Websites promote you 24/7: No employee will do that.” – Paul Cookson

Your website is your business’s digital head office. It’s the place that never sleeps and where your brand narrative starts. It’s also the stage from which you project your brand’s values, objectives and achievements.

It is, in a sense, the vanguard of your online ecosystem. It’s how you set yourself apart from the competition and from where you drive new business.

And, as with a physical storefront, website user experience (UX) is key. It impacts your online brand identity. The first impressions of those “entering the door” matters – a lot!

“Focus on the user and all else will follow.” – Rule #1, Google’s “Ten Things” Philosophy

Customer experience (CX) is the overarching category into which user experience falls. It’s the customer perceptions of a brand as a whole and throughout their entire brand journey. User experience (as a subset of CX) is the end user’s experience with your product, service, app or website.

Nowadays websites need to work well on desktops as well as mobile phones and tablets. And if they don’t deliver an excellent user experience, your brand’s reputation will be at stake.

A good UX starts with understanding who will be visiting your website. What will they be wanting from your website? Whatever they need, you’ll need to ensure they get it quickly – or else they’ll leave. This is considering that 88% of online consumers are less likely to return to a site after a bad experience.

For this article, GNL researched insights from A Comprehensive Guide to the ROI of UX, Monsido’s 2022 State of Websites Report, UserZoom’s The State of UX 2022, and Adobe’s Achieving Deliciousness: Adapting to an increasingly content-hungry world, among others.

Six ways to optimise your website’s user experience (UX):

  1. Invest in UX and make design central to all touch-points consumers have with your brand:

On average, every dollar invested in UX brings 100 dollars in return – that’s an ROI of 9,900%. When users value a website experience or interaction, they are bound to visit again.

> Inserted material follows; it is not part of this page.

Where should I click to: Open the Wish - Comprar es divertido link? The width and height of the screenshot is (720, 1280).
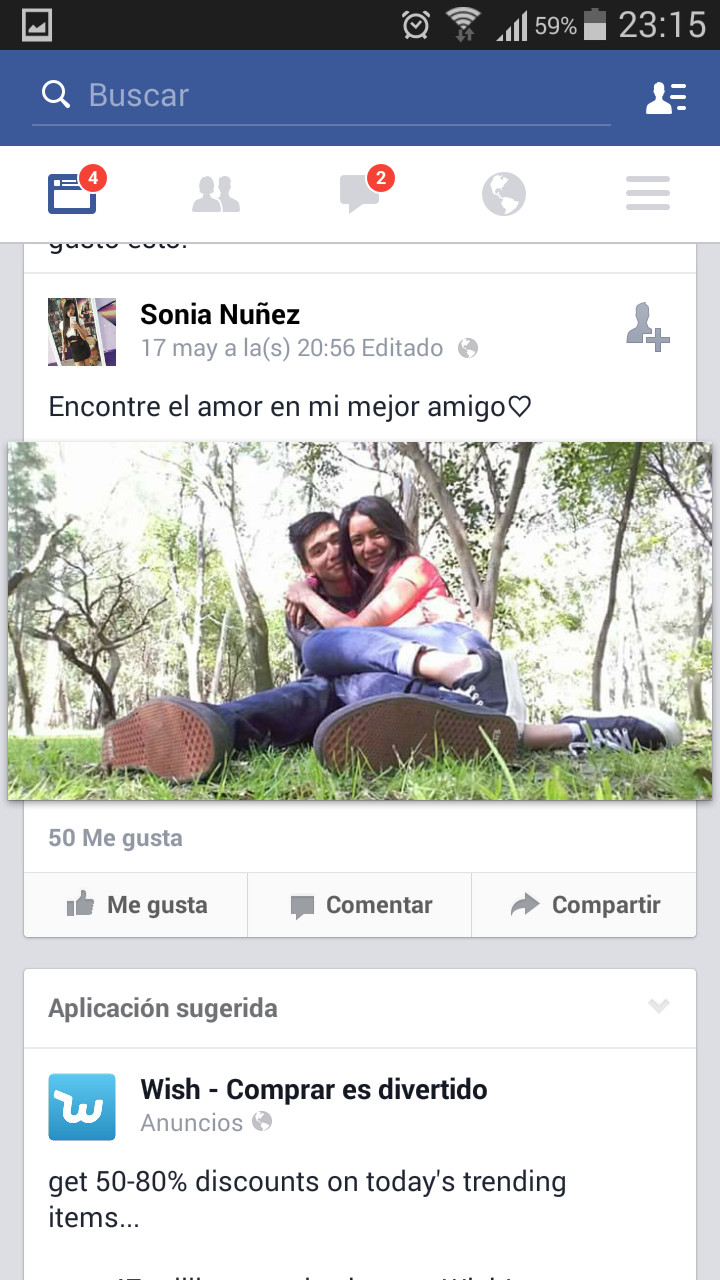click(314, 1089)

Stunning design also trumps simplicity. When pressed for time, 59 percent of global consumers crave beautiful design over simplicity. Design-driven businesses also outperformed the S&P by a whopping 228% over the past 10 years. Meanwhile, 94% of people cite web design as the main reason for mistrusting or rejecting a website.

  1. Integrate user research in your website’s development process:

According to UserZoom, integrating user research in product development works wonders. It impacts customer satisfaction (by 80%) and brand perception (by 76%).

  1. Optimise page speed:

Pages that load in under a second convert around 2.5 times higher than pages taking five seconds or more. An extra five seconds of page load time can also increase your website’s bounce rate by more than 20%.

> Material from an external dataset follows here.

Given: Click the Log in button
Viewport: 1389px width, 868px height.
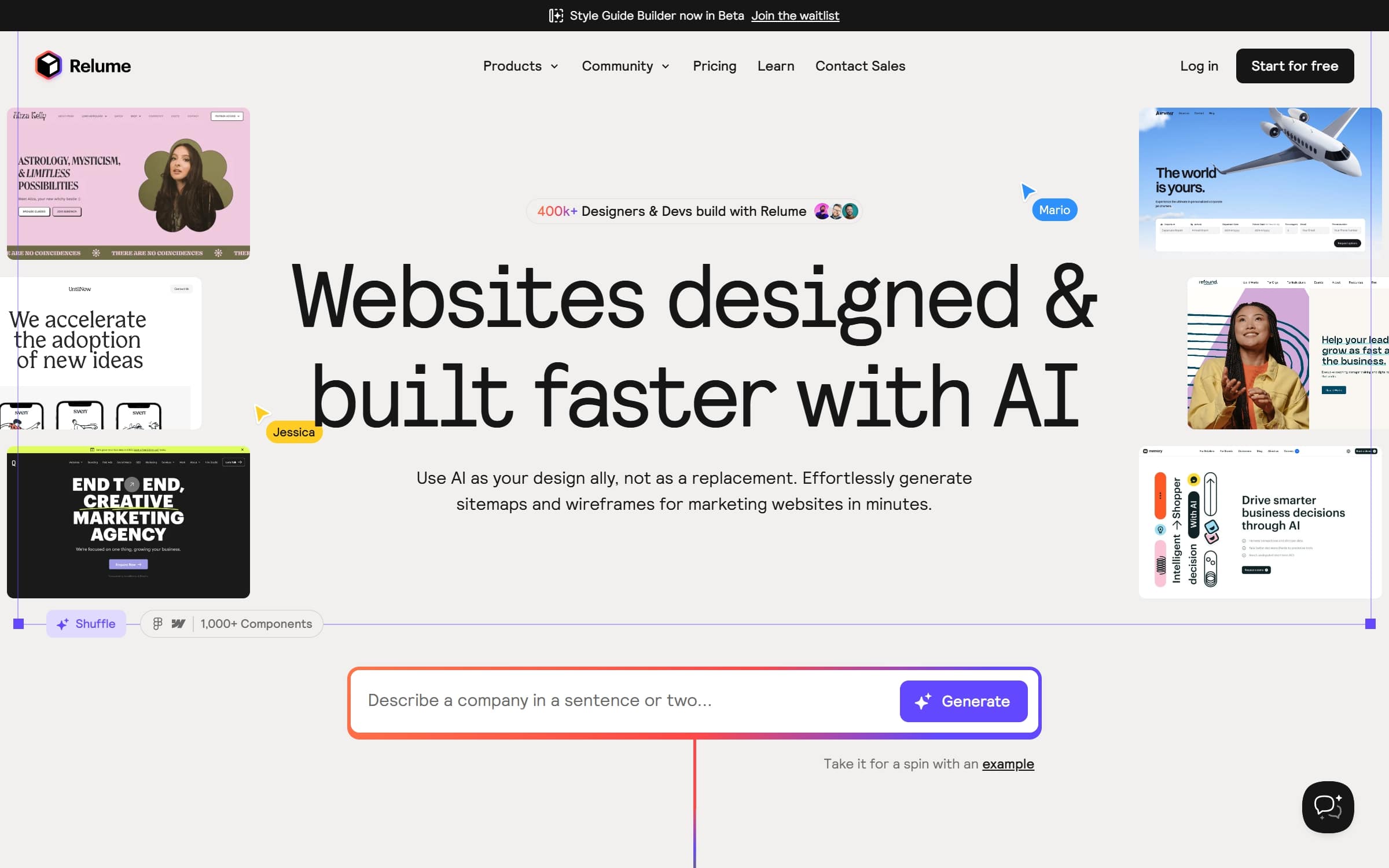Looking at the screenshot, I should click(1198, 66).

  1. Adopt a mobile-first approach:

A mobile-first website strategy that delivers a user-centric experience must be the norm. This is because most people visit websites using their mobile phones. Small wonder, as there are 5.34 billion unique mobile phone users globally.

  1. Make accessibility a priority:

In 2022 WebAIM surveyed 1-million of the world’s top home pages. Most (97%) had accessibility errors, the majority of which (86%) were due to low-contrast text. Besides violating the basic tenets of good design, such an error can also cause non-compliance issues. The Web Content Accessibility Guidelines (WCAG) is a good place to start. It covers a wide range of recommendations for making web content more accessible for all.

  1. Test your website’s usability:

Users visit your website to fulfil a specific need. If the experience is frustrating or time-consuming, potential customers will move on. Conduct tests to evaluate your website’s usability. Test early, test regularly, and always focus on your unique audience and their needs in relation to your brand and its offerings.

In this age of multi-choice and immediate online convenience, your website needs to stand out from the crowd. If your website’s UX is not spot on, and if the experience of visiting is frustrating, you’ll end up losing business.

Your website is not just a home for your business, but a home for others. Make sure they will want to visit again and again.